## Problem to solve
When the line containing "has height=861, width=1695." is found in the data below, copy it and each line after it through the line containing "Click thefederalist.com domain in the card", exactly and with no others.

#### Materials provided

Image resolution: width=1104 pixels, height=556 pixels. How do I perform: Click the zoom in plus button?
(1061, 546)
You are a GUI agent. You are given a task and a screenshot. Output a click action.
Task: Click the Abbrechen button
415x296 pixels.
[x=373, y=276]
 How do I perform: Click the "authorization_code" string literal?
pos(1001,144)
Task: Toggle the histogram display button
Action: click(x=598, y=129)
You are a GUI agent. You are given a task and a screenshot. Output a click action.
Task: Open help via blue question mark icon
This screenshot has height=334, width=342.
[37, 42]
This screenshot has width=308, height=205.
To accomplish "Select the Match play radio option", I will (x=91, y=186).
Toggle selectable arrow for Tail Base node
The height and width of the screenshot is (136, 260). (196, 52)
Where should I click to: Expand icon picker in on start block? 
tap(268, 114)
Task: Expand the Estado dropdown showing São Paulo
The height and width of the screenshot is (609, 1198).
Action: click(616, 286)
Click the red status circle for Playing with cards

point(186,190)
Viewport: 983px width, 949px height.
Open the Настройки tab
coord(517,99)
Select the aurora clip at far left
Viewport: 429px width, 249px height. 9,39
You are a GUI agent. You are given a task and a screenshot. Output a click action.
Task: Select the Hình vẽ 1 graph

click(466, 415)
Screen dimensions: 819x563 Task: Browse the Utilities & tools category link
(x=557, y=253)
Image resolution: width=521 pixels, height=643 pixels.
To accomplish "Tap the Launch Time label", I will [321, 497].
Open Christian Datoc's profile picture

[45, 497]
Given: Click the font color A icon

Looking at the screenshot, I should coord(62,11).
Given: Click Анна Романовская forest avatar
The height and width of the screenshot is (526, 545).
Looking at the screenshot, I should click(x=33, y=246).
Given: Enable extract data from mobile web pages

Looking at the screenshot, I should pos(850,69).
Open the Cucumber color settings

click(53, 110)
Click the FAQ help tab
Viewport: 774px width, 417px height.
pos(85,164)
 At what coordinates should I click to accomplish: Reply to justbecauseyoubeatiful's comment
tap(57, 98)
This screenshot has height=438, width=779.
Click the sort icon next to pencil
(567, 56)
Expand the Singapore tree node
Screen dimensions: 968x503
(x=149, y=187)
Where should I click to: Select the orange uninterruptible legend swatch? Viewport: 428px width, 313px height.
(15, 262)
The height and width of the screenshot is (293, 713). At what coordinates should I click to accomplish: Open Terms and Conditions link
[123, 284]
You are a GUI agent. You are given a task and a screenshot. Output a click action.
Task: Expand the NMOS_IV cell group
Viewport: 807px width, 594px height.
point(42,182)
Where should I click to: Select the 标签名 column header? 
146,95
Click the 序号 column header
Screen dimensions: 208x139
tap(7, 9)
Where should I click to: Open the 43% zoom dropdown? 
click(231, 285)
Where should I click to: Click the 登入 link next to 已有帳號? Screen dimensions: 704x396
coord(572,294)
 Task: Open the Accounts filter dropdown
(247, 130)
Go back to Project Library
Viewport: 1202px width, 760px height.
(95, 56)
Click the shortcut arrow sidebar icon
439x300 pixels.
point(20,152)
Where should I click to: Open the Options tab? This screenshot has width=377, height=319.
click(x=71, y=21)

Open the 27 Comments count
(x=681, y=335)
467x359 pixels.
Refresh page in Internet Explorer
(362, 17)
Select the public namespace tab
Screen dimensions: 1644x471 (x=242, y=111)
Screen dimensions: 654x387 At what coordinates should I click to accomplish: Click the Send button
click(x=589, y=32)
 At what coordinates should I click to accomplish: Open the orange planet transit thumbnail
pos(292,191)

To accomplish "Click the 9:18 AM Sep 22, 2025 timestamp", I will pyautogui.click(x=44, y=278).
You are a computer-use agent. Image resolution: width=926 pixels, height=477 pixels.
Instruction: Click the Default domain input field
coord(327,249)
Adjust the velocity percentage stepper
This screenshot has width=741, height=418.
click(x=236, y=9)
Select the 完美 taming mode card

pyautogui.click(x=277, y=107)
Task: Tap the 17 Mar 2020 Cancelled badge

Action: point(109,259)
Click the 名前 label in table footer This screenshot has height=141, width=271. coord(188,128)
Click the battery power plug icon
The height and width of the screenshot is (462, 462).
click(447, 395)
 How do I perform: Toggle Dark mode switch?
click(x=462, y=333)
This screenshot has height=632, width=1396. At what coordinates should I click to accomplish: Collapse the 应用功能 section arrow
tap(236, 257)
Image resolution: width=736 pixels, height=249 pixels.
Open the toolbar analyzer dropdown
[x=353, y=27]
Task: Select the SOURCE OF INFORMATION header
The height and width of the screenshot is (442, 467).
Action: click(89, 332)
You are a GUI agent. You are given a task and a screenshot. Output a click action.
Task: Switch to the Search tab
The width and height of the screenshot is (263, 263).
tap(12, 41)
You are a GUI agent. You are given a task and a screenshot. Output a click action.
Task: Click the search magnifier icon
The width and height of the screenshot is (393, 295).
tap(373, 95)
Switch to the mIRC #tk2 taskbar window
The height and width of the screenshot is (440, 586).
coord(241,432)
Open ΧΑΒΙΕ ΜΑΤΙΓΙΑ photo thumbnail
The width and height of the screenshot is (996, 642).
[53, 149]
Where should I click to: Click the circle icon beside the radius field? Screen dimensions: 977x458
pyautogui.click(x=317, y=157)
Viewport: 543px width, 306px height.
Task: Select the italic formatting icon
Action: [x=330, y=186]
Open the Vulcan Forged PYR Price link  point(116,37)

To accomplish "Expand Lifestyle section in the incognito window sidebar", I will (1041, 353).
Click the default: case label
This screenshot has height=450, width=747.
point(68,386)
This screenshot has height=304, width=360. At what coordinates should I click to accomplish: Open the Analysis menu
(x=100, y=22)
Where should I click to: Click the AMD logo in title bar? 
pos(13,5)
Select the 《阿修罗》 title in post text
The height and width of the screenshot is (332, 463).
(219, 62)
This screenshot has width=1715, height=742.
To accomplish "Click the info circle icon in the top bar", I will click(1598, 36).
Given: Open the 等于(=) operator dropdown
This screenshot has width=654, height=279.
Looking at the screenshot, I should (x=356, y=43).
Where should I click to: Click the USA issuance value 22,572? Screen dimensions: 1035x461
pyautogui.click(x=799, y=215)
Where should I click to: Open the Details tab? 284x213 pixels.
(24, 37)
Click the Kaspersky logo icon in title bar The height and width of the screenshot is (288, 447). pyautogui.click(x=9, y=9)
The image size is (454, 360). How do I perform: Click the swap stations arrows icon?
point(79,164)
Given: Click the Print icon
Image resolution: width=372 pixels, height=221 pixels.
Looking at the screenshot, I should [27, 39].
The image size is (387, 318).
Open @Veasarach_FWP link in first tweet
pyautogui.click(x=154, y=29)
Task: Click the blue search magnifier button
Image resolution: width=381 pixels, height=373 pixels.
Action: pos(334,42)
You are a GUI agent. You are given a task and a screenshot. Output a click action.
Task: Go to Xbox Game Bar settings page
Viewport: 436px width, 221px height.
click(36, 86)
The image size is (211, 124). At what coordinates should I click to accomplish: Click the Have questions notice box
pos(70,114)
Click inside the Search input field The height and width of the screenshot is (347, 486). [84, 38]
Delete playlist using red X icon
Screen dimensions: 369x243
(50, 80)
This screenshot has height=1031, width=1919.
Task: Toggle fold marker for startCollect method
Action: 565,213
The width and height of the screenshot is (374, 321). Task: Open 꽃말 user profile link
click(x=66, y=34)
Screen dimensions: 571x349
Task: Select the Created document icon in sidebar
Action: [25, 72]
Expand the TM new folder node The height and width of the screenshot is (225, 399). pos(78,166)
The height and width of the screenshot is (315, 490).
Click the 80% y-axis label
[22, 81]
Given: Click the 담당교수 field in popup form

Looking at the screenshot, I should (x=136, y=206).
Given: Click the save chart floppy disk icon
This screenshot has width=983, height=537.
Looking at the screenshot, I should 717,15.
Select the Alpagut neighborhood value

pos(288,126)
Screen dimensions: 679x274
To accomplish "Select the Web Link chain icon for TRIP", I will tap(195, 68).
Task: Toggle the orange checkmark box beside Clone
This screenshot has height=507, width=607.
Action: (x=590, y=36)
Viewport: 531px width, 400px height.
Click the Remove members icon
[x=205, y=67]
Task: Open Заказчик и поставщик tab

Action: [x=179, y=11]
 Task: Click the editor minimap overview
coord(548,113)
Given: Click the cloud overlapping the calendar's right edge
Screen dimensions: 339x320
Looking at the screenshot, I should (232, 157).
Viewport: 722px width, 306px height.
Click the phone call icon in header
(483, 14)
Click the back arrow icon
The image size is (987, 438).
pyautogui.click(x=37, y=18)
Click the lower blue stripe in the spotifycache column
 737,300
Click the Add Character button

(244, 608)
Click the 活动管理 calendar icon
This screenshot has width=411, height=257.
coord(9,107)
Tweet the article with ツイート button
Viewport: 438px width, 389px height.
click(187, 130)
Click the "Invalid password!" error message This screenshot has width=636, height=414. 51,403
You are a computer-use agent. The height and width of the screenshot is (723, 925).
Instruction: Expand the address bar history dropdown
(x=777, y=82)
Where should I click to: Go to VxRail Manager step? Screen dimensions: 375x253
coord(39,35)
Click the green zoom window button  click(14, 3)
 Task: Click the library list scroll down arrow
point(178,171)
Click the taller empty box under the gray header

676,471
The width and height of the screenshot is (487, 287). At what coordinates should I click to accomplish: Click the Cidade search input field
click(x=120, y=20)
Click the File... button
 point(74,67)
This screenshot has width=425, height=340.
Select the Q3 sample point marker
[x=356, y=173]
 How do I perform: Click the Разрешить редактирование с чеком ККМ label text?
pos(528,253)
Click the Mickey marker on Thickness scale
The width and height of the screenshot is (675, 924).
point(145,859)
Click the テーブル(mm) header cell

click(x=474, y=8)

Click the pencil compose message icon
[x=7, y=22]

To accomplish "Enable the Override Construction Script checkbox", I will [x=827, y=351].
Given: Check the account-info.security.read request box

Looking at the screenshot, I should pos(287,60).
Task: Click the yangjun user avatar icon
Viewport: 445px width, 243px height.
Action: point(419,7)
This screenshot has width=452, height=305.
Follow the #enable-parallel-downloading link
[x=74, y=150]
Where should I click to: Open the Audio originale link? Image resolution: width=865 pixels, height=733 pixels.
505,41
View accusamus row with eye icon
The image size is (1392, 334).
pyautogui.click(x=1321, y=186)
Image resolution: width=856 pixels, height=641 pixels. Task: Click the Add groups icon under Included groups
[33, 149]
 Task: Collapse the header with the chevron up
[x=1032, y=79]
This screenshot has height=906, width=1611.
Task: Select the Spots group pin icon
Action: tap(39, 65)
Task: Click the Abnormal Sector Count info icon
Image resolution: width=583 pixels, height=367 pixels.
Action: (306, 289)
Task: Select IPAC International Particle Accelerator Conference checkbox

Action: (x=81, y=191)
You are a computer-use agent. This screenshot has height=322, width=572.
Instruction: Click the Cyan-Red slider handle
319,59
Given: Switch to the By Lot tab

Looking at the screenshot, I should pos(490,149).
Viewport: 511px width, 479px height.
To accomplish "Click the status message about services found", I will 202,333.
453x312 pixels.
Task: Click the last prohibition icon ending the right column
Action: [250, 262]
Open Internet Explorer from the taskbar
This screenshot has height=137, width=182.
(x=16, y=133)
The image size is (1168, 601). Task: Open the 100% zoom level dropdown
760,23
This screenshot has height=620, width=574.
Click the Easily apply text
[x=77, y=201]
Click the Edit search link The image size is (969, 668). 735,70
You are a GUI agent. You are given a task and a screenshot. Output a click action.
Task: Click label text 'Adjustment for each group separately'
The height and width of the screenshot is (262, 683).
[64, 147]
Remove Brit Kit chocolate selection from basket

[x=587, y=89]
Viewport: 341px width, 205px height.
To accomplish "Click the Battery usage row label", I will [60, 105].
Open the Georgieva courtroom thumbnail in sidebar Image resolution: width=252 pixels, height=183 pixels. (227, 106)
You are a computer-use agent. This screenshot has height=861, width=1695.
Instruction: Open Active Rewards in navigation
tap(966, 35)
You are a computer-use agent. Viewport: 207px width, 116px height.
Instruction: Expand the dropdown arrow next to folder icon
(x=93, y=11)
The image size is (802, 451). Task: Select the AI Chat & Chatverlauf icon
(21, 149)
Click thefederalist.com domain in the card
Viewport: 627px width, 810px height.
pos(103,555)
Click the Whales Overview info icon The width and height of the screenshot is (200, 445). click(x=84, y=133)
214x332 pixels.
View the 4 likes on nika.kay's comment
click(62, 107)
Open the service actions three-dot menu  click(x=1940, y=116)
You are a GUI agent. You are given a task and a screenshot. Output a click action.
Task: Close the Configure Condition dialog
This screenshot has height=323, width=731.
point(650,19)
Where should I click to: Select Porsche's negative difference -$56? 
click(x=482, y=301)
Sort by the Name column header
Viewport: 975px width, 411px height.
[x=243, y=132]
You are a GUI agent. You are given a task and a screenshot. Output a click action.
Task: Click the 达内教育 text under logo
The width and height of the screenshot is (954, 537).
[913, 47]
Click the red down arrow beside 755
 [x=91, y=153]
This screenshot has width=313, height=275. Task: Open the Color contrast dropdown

########

## Response for this exercise
You are a computer-use agent. This screenshot has height=861, width=1695.
Instruction: Open Active Rewards in navigation
tap(966, 35)
You are a computer-use agent. Viewport: 207px width, 116px height.
Instruction: Expand the dropdown arrow next to folder icon
(x=93, y=11)
The image size is (802, 451). Task: Select the AI Chat & Chatverlauf icon
(21, 149)
Click thefederalist.com domain in the card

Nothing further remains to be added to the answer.